Evaluation of liposomal clodronate in experimental spontaneous autoimmune hemolytic anemia in dogs.

OBJECTIVES: Liposomal clodronate (dichloromethylene diphosphonate) has been used to deplete macrophages and block clearance of opsonized cells in mouse models of autoimmune disease. However, liposomal clodronate (LC) has not been previously evaluated in a large-animal spontaneous autoimmune disease model. Therefore, the safety and efficacy of LC treatment was assessed in normal dogs and in dogs with spontaneous autoimmune hemolytic anemia (AIHA).

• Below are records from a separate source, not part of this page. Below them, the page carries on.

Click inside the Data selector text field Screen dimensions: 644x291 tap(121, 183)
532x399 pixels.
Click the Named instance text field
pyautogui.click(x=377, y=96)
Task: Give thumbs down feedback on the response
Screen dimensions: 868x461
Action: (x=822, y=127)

METHODS: LC was administered intravenously first to healthy dogs and then to dogs with spontaneous, severe AIHA to determine if the treatment was safe and could block clearance of opsonized red blood cells (RBCs) in vivo. Studies were also conducted to assess the in vitro effects of LC on dog macrophages and dendritic cells.

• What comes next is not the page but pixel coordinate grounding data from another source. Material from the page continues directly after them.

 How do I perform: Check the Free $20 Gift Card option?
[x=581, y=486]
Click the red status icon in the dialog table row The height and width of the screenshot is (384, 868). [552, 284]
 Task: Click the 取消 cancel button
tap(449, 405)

RESULTS: Intravenous infusion of low doses of LC was well tolerated and blocked clearance of opsonized RBCs in normal dogs in vivo. LC was taken up by splenic macrophages and dendritic cells in vivo, and induced killing of macrophages and dendritic cells in vitro. Seven dogs with severe, spontaneous AIHA were treated with LC in a pilot study. Treatment was well tolerated, 2 of 7 LC-treated dogs with AIHA had a decrease in RBC clearance, and LC-treated dogs had significantly increased survival times compared to historical control dogs matched for disease severity.
CONCLUSIONS: These results indicate that LC can be safely administered intravenously to dogs and that even relatively low doses are capable of blocking RBC clearance and improving outcomes in a spontaneous large-animal model of AIHA. Therefore, additional studies of LC for treatment of autoantibody-mediated cytopenias in dogs and humans may be warranted.